Had a dental appointment this morning and took the whole day off, so I decided to get my hive inspections out of the way. Found plenty to be nervous about. I have one top bar hive and two foundationless Langstroths (all medium 10 frame equipment).
My last inspection of the TBH was on May 11th. This hive is (was) a "beast" and came out of winter very strong. Population was booming early on so I cut out some brood combs and put in empty bars to give them some space. Didn't matter. They had built back all of the comb in no time and upon my inspection on May 11th, I found the brood chamber back-filled and counted no less than 17 capped queen cells. That isn't a typo. I could find no sign of the original marked queen and most of the brood was either capped or older C-shaped. No eggs and no young larvae. So, I tried to make a cut-out split with some of the queen cells, brood, and nurse bees (it didn't take) and cut out all but 3 of the remaining queen cells. Closed up the TBH with the 3 cells and hoped for the best.
They swarmed on Sunday May 25th, then again the following day. My wife and kids were home to witness it, but I have been working away for the past couple of weeks and could only get the updates in the field. Of course, neither swarm went to my two bait hives.
Today was the first opportunity I have had since getting back to check on things. The TBH had no signs of eggs or brood in any stage. Bees were not overly aggressive, but were tearing down what remained of any old cells. Could no locate a virgin queen. I was inspecting between about 10:30 and noon. Could she be out on a mating flight, or did they swarm a third time and leave behind no queen?
Now for the Langstroths. Both hives were purchased spring nucs...one appeared weaker than the other and during an inspection (also on the 11th), the workers appeared to be superceding the queen in the weaker colony. She was there at that time, but they had capped a few cells. During my inspection today, I spotted a queen, but saw no signs of brood in any stage. I caught this queen and marked her. I am thinking that she is newly mated or a virgin and just hasn't started laying. She seemed "hyperactive" like a virgin queen and was very hard to catch. These bees were a bit feisty.
The other Lang had been fairly strong and was building up fast, but today I could not locate a queen and only saw capped brood (both worker and drone). I did locate a capped queen cell in this hive. Maybe she got rolled? Remember that split from the TBH? Went into it and found just a handful of bees on a frame with one of the cells I put in on May 11th. I'm assuming the cell was just a dud (don't think the math works out), but stuck it in the Lang anyway as insurance.

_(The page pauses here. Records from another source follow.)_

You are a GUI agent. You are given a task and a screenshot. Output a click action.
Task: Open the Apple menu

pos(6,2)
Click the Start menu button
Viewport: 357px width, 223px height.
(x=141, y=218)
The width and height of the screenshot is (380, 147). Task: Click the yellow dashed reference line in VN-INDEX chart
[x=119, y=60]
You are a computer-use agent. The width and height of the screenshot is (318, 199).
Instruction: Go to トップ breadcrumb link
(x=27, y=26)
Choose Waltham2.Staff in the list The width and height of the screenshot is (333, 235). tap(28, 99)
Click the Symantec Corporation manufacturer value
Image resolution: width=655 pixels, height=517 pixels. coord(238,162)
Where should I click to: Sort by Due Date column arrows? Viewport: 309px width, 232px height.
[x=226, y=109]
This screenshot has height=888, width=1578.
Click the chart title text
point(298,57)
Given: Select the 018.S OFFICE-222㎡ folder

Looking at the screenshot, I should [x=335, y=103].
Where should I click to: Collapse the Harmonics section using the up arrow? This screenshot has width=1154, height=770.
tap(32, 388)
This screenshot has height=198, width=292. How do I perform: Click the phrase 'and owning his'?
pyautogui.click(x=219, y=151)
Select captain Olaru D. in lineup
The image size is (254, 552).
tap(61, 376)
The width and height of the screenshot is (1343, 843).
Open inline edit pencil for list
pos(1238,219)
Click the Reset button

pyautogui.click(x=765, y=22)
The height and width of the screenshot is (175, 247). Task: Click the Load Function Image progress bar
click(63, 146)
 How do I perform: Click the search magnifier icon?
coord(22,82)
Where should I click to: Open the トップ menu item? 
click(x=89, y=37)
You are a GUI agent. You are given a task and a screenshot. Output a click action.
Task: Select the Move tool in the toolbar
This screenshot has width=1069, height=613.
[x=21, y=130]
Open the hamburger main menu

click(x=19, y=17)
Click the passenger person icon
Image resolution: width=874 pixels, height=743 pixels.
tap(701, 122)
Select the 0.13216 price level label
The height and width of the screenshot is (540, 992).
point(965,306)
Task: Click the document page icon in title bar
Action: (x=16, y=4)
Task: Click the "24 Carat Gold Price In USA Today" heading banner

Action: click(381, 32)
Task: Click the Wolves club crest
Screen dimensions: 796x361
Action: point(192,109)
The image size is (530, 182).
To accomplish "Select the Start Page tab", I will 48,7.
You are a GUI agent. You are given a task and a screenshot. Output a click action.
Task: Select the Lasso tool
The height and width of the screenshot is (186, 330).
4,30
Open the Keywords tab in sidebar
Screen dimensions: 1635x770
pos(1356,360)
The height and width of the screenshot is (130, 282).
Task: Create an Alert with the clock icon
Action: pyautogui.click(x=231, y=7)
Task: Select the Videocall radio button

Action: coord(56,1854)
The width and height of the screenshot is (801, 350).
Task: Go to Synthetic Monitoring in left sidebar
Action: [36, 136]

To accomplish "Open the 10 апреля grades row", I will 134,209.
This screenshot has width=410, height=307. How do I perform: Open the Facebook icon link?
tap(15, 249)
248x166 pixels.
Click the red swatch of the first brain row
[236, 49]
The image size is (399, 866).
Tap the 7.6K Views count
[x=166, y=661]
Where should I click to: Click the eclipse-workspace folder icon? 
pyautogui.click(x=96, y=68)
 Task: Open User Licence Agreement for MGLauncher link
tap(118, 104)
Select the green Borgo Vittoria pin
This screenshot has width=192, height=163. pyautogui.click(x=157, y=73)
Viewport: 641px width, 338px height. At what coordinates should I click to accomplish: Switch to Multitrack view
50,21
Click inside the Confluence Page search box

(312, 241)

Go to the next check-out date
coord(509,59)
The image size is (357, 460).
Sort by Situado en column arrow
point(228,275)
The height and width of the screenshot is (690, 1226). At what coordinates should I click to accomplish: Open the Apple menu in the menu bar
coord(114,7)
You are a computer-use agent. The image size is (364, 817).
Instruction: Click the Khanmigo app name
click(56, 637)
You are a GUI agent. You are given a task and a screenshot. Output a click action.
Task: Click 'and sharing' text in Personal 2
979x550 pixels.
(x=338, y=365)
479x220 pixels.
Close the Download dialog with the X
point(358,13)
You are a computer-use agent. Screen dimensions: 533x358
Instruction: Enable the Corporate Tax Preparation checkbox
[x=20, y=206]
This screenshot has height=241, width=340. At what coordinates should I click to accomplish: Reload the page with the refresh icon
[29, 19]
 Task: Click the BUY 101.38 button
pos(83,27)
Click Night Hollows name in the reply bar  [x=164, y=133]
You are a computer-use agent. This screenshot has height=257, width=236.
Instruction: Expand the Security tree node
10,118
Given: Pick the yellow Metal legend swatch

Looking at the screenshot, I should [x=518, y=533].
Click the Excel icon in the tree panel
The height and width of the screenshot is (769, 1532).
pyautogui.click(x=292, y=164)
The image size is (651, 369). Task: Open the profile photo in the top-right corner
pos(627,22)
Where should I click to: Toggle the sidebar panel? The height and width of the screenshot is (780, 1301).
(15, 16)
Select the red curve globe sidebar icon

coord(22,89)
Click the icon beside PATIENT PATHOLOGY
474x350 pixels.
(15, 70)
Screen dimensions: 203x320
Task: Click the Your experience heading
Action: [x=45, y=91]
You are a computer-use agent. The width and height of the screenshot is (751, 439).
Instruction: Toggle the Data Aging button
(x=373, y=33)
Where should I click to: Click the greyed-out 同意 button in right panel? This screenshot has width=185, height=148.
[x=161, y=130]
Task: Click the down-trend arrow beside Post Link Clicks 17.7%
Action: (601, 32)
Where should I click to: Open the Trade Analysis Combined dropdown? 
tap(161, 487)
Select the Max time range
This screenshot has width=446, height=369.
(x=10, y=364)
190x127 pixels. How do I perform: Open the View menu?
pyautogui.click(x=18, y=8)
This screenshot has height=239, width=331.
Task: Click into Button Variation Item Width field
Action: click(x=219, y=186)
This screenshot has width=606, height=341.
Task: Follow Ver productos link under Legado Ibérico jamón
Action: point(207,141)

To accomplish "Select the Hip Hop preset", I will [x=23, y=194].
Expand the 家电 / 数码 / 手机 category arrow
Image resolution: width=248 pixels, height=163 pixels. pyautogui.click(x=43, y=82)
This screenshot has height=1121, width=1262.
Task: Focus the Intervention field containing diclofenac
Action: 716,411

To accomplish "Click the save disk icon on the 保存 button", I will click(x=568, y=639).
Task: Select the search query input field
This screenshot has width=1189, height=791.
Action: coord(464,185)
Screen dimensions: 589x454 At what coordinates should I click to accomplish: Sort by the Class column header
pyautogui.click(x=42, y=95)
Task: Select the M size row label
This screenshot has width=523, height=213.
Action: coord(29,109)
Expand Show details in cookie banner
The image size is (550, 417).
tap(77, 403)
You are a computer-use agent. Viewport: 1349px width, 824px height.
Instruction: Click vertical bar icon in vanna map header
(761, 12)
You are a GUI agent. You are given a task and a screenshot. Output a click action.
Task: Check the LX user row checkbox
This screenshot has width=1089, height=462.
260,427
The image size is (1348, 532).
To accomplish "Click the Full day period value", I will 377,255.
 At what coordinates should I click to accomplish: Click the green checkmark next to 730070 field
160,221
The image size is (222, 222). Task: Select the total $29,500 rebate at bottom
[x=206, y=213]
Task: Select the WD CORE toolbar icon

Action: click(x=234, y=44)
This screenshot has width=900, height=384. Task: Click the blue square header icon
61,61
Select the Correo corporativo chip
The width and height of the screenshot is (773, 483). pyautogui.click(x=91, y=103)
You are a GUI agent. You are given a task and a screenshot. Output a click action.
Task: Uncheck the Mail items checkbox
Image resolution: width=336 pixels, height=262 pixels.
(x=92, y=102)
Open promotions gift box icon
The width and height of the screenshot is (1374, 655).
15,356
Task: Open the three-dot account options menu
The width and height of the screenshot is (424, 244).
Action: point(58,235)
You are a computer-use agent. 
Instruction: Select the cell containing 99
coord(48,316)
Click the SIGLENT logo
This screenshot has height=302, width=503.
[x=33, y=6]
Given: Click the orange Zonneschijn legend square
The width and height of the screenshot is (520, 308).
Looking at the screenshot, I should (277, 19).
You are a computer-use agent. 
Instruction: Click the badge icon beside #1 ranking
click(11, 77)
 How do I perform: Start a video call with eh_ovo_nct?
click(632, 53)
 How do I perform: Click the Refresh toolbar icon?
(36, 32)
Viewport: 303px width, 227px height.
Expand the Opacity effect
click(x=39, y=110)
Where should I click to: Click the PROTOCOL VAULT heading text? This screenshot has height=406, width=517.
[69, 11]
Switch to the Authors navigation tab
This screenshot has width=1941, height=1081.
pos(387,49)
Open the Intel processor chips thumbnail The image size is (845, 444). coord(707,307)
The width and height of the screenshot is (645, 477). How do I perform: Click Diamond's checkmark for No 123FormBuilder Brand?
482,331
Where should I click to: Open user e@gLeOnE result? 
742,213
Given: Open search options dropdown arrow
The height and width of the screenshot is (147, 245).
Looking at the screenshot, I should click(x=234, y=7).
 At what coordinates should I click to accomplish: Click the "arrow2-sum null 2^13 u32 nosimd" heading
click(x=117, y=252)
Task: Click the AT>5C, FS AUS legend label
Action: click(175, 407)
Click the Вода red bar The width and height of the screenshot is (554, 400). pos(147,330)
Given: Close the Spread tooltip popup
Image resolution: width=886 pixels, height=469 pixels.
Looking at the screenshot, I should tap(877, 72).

Should I be ordering some mating queens?
Sorry for the long post...its been a rough spring.
Well you are in the mist of a balancing act. if you have no queen and no queen cell and no eggs then you defiantly need to add a queen, The hives with a virgin should have eggs within a week or so I would not bother with that but I would monitor it. The one that was strong if all the brood is capped then she should be close to emergence I would check on her every few days to see if it is a viable cell. Then go from there. Last of I would put the bees in the split in whatever hive needs them most.
Listen to Tenbears. It is very hard to find a virgin queen. They are smaller and move different on the comb than a mated queen (I normally see the queen when she is moving, not sitting still). The queen will take a few days to harden for orientation flights and then will have several days of mating flights, and a couple days before laying. It takes longer than you think.
Thanks for the advice Tenbears and Shannon. I had a look at the hives today and did indeed find eggs (single eggs and deep in the cell) in the hive that I found the new queen in last time, so one of the three appears to be queen-right again. The other Langstroth appears to be in the same state as last time, but I heard piping while I did the inspection, which I took to be a good sign. Both of the queen cells appear to still be capped and are un-opened on the sides.
I have a queen on order for the top-bar hive. I spent the most time in it because I wanted to check for signs of laying workers. Didn't see anything amiss, and the new queen should be here on Tuesday. What is the best way to introduce her in this situation?
Just wanted to give a quick update. As of yesterday we are now queen-right in two of the hives. The queen I purchased for the TBH is out and laying. I caught and marked her and let her go back about her business. Still no sign of brood in the Langstroth hive that had the queen cells. All of the cells are now opened up and the bees are actively tearing them down. I still could not locate a queen, but this is the hive that I thought I heard a queen piping in (from within a frame that had a cell on it) at my last inspection on 6-4. I gave them a frame from the other Langstroth hive with eggs and brood on it. That new queen seems to be doing her job.
Final Update - We are now queen-right in all three colonies. Thanks for the advice. Purchasing the one queen and waiting on the others was the right course. Discovered during this process that my 7 YO daughter is really good at spotting queen bees. She has assisted on the last 2 inspections and keeps asking when we get to check on the hives again, so I think I have her hooked.